- 114
Margaret Macdonald Mackintosh, R.S.W. (1865-1933)
Description
- 'Girl with eyes shut' and 'Girl with eyes open': a pair
- signed with monogram and dated l.r. and l.l.
- sight area 29.5cm. high by 42.5cm.;
- 11 1/2 in., 1ft. 4 3/4 in.
Catalogue Note
Margaret Macdonald (1865-1933) was a member of the Royal Scottish Society of Painters in Water-Colours since 1898 and arguably one of the most individual and gifted women artists of the Glasgow School. Although perhaps most celebrated for the work she executed in collaboration with her husband, Charles Rennie Mackintosh, she is recognised as an innovative artist of impressive technical versatility.

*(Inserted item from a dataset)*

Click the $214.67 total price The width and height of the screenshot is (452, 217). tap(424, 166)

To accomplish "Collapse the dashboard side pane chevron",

Her two dimensional work drew on allegorical and literary themes as well as the world of dreams and the imagination, executed in a muted palette to achieve the most atmospheric effects. The style of the masque-like faces in the present lot bear affinity to her 1911 work `The Mysterious Garden' though the meaning and source is unclear. It is known that she drew inspiration from the Bible, the Odyssey, the poems of both Morris and Rossetti and the writings of the Belgian Symbolist author and playwright, Maurice Maeterlinck, and in 1905 Dekorative Kunst commented `Mrs Mackintosh is outstanding for her illustrations of mystic poetry. Maeterlinck's imaginative writing, and the visions of Dante Gabriel Rossetti echo profoundly in her soul, and under their influence her hand creates drawings, paintings and reliefs whose unusually meticulous and delicate execution never hampers their spiritual clarity'. (`Ein Mackintosh Tee Haus in Glasgow', Dekorative Kunst, VIII, 1905, p. 266.)